In an increasingly digital financial world, it’s been interesting to see a traditional, back-to-basics budgeting method (that’s been around for decades, no less) resonate so much.

Based on a concept developed in the 1970s called zero-based budgeting – where all expenses must be justified and approved for each new period – cash stuffing involves physically withdrawing and ‘stuffing’ cash into separate envelopes for all your different spending categories.

Again, you’ll need to have a solid idea of your budgets for each category before starting, but let’s say you’ve stuffed £200 into a food and groceries envelope for the month ahead. When it comes to doing your weekly shop, you simply open that envelope and take the cash out, before putting what you don’t spend – or any change – back in.

For security and interest reasons, some people might not feel comfortable with having their cash physically withdrawn, but if you are looking for a more tangible way of seeing just how much you’re spending on different categories, then this could be the budgeting method for you.

Wealthify does not provide financial advice. Please seek financial advice if you are unsure about investing.

Please remember the value of your investments can go down as well as up, and you could get back less than invested.

Four saving techniques to help you in 2023 (2024)

FAQs

What are the 4 methods of saving? ›

Methods of saving include putting money in, for example, a deposit account, a pension account, an investment fund, or kept as cash. In terms of personal finance, saving generally specifies low-risk preservation of money, as in a deposit account, versus investment, wherein risk is a lot higher.
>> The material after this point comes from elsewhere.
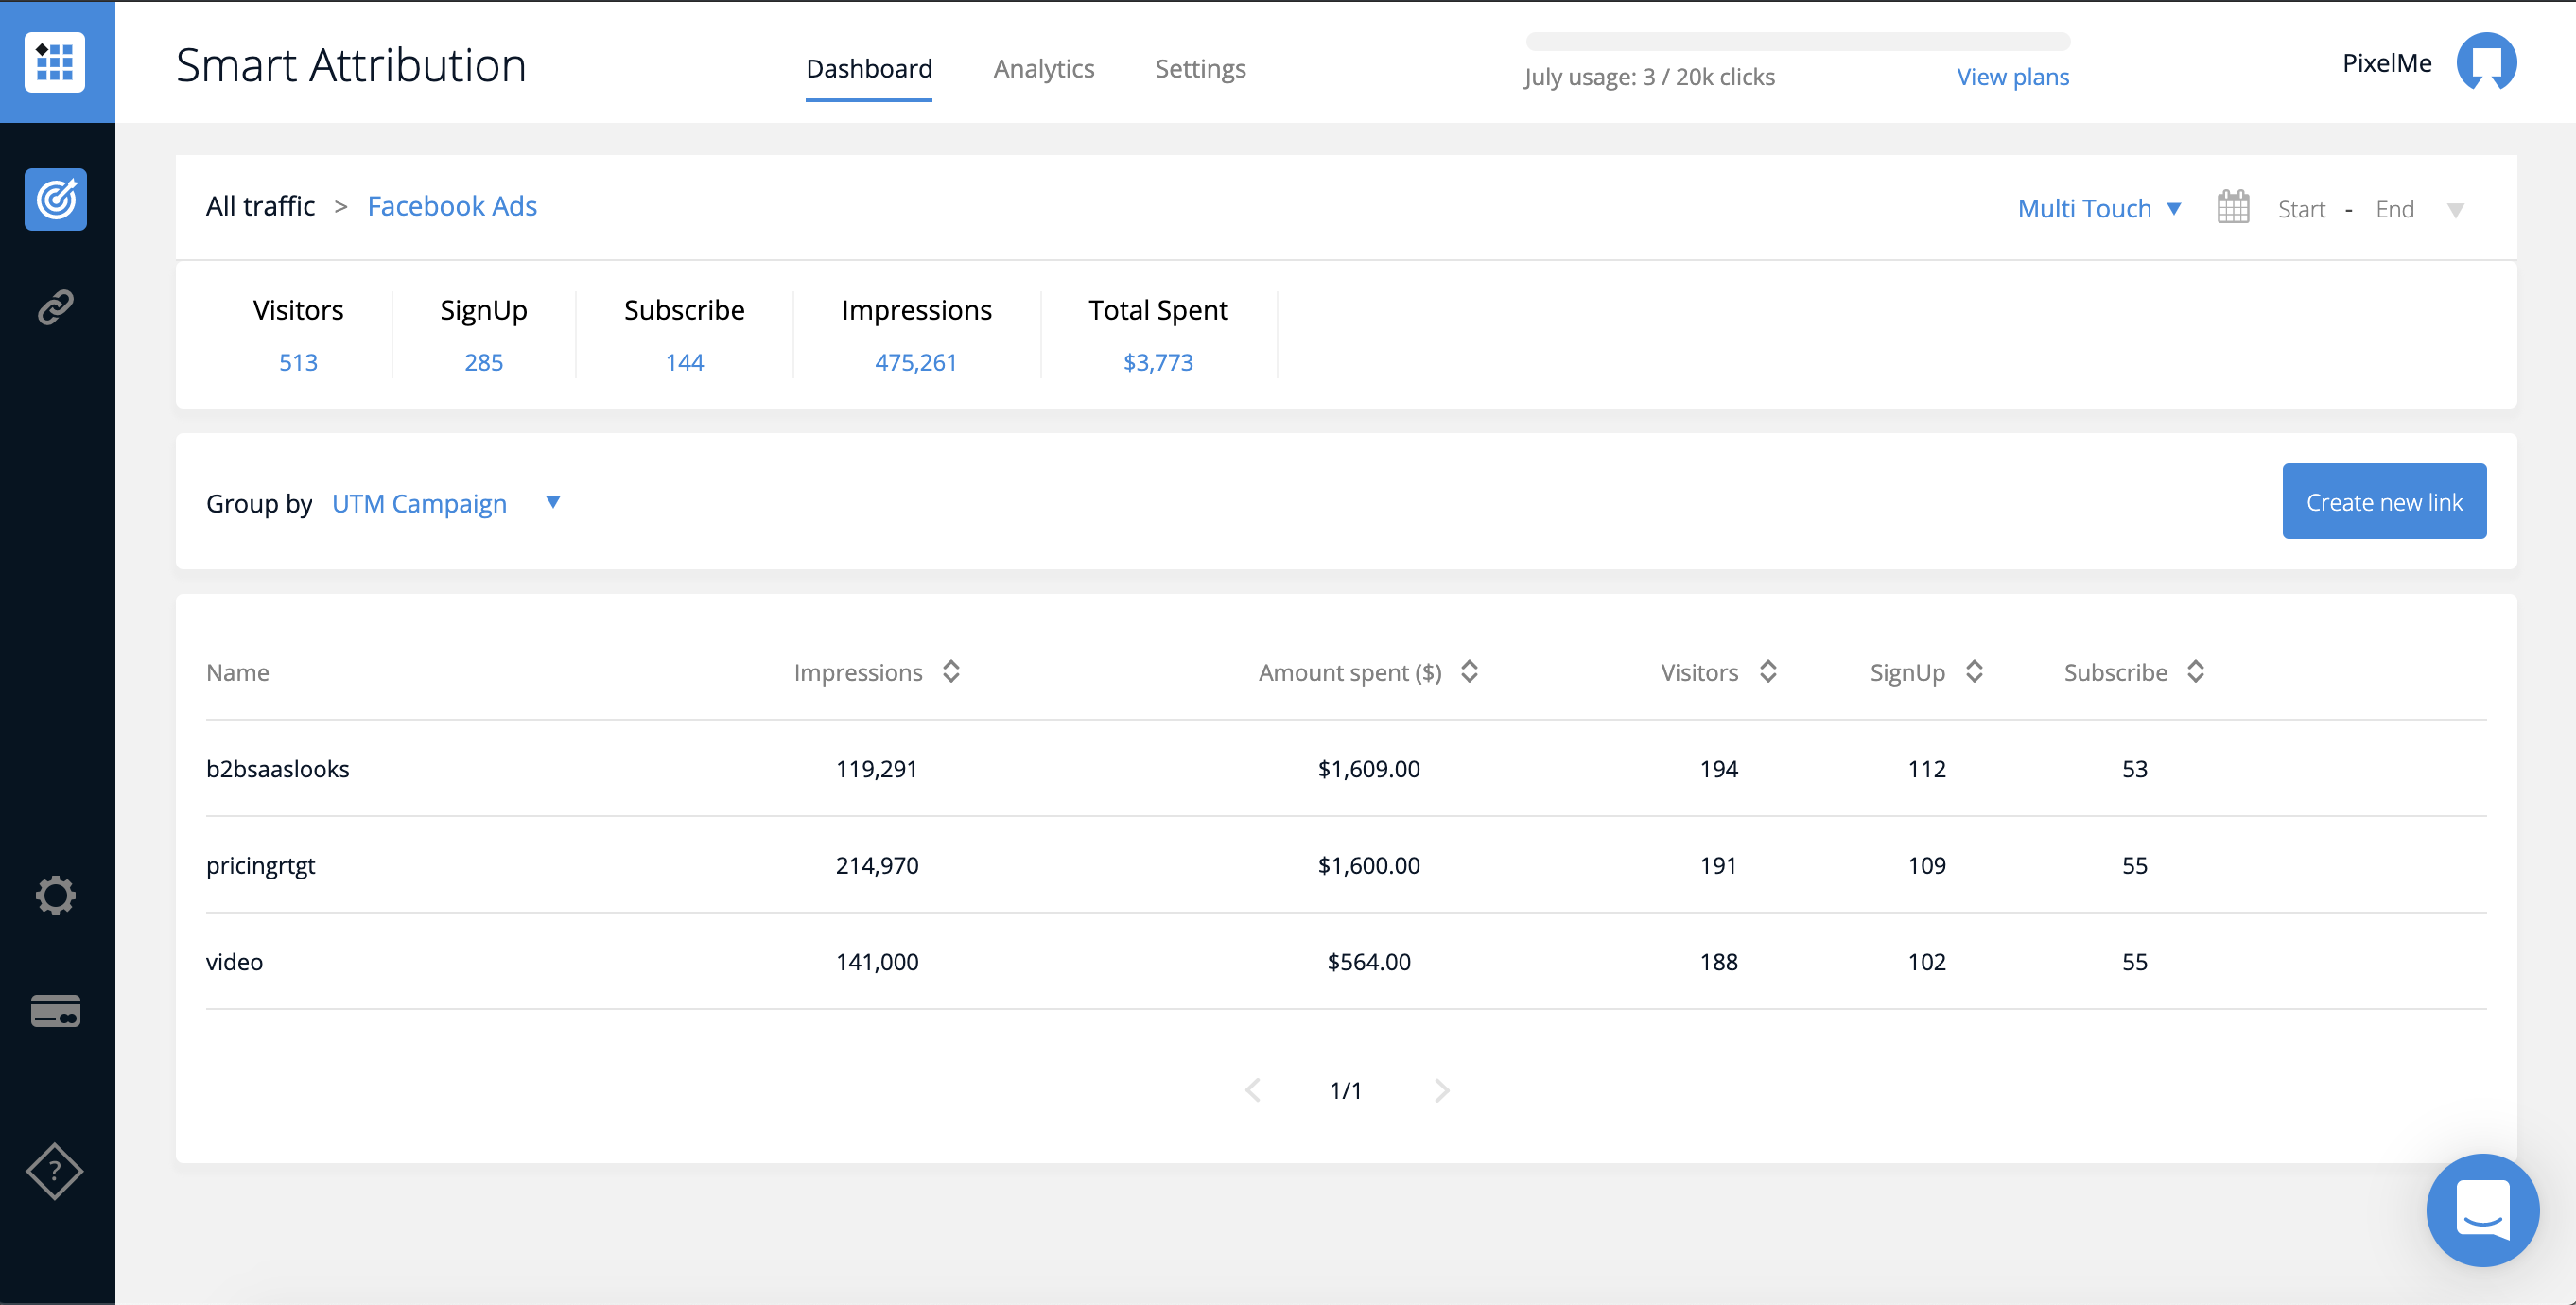Screen dimensions: 2576x1305
Task: Open the chat support bubble
Action: 2482,1209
How are people affording things in 2023? ›

In 2023, the median American worker can afford the same goods and services as they did in 2019, plus an additional $1,000 to spend or save—because median earnings rose faster than prices.
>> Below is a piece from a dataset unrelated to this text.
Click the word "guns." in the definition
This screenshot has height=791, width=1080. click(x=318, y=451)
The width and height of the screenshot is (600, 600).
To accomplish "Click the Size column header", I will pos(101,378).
What are 6 ways to save? ›

Reducing entertainment and food bills and moving to a less expensive neighborhood if you are paying rent are also ways to cut back on costs. One does not have to live like a pauper, but being sensible about your expenses if probably the biggest step in saving money.
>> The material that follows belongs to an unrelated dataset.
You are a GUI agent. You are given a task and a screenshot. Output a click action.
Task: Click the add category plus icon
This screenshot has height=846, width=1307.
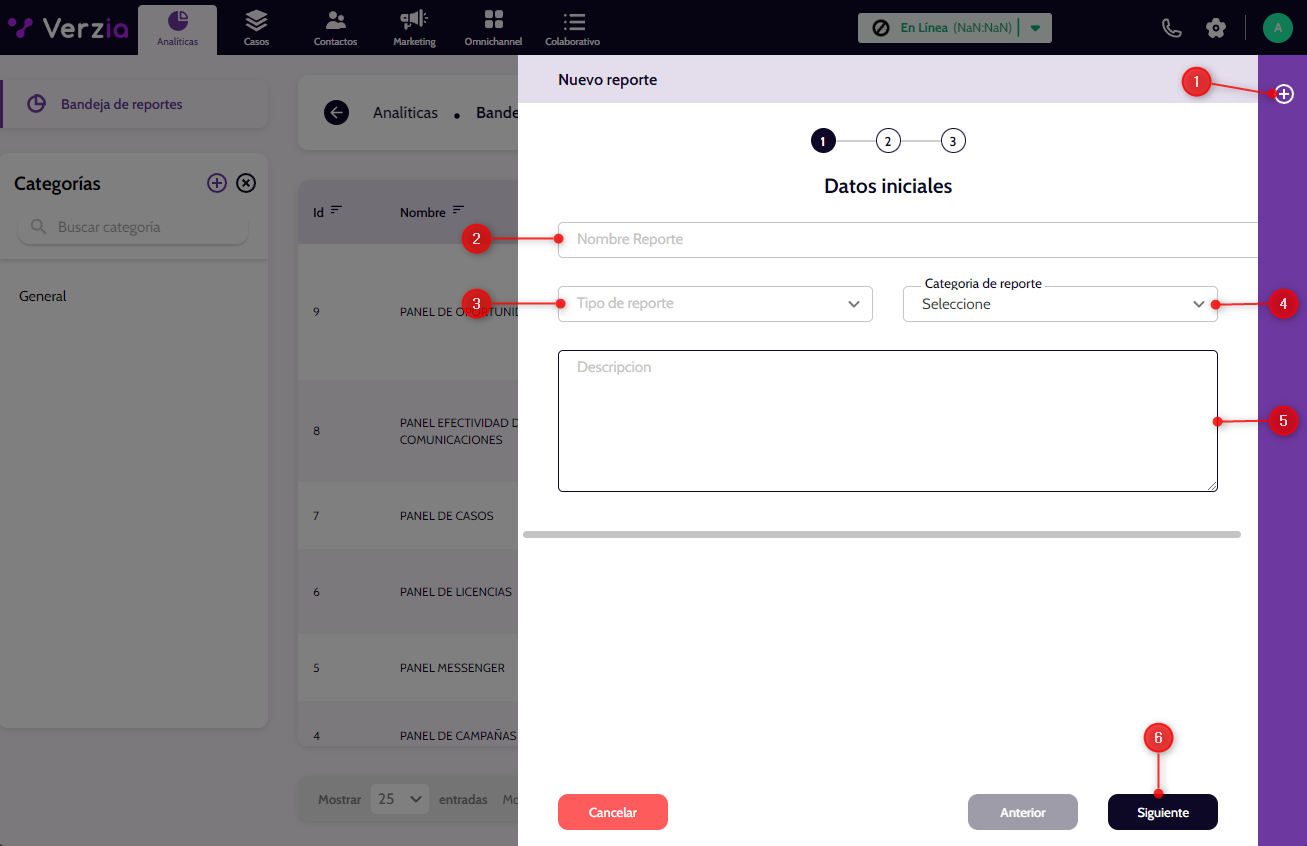(x=217, y=183)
What is the 50 30 20 rule? ›

The 50-30-20 rule recommends putting 50% of your money toward needs, 30% toward wants, and 20% toward savings. The savings category also includes money you will need to realize your future goals.

What is the 30 day rule? ›

The premise of the 30-day savings rule is straightforward: When faced with the temptation of an impulse purchase, wait 30 days before committing to the buy. During this time, take the opportunity to evaluate the necessity and impact of the purchase on your overall financial goals.

What are the methods of saving? ›

There are at least three types of savings accounts. Traditional savings accounts, certificates of deposit (CDs), and money market accounts are three main savings account vehicles.

What is the 60 40 saving method? ›

Save 20% of your income and spend the remaining 80% on everything else. 60/40. Allocate 60% of your income for fixed expenses like your rent or mortgage and 40% for variable expenses like groceries, entertainment and travel.